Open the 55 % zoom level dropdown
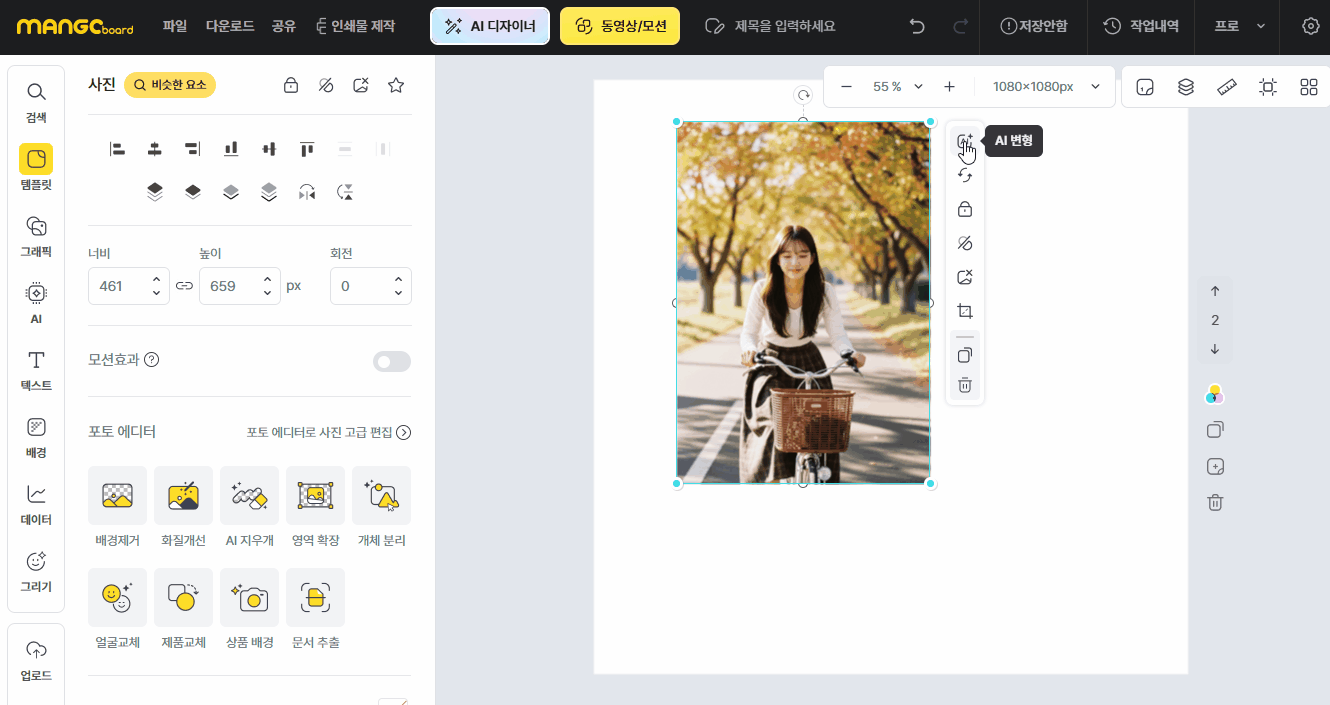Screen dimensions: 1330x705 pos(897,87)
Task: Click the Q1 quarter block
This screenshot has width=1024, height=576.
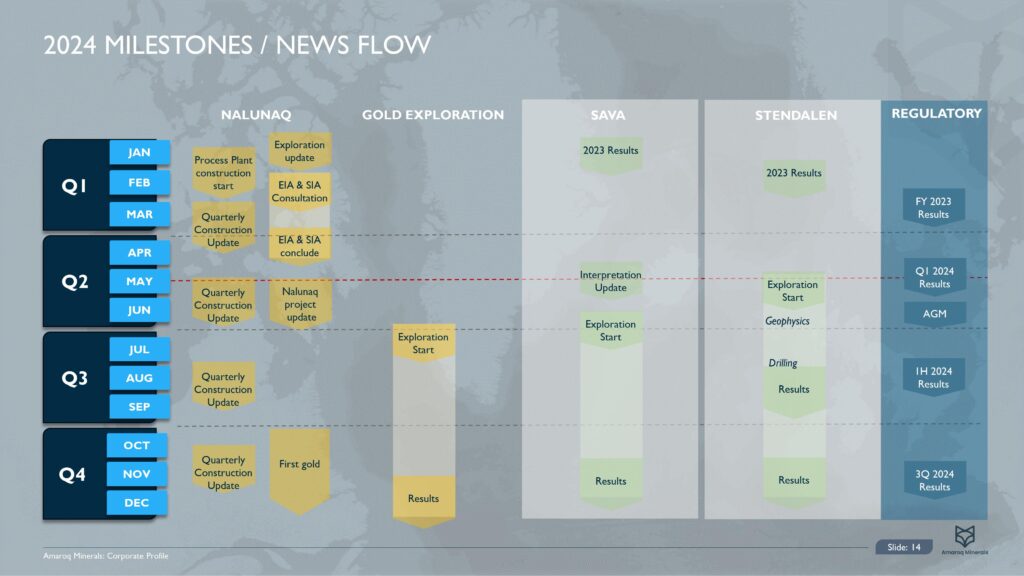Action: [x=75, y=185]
---------------
> The task: When you copy the entries above, keep every word exactly and omit the images.

> Result of the task:
Open the 55 % zoom level dropdown
Screen dimensions: 1330x705 pos(897,87)
Task: Click the Q1 quarter block
This screenshot has width=1024, height=576.
Action: [x=75, y=185]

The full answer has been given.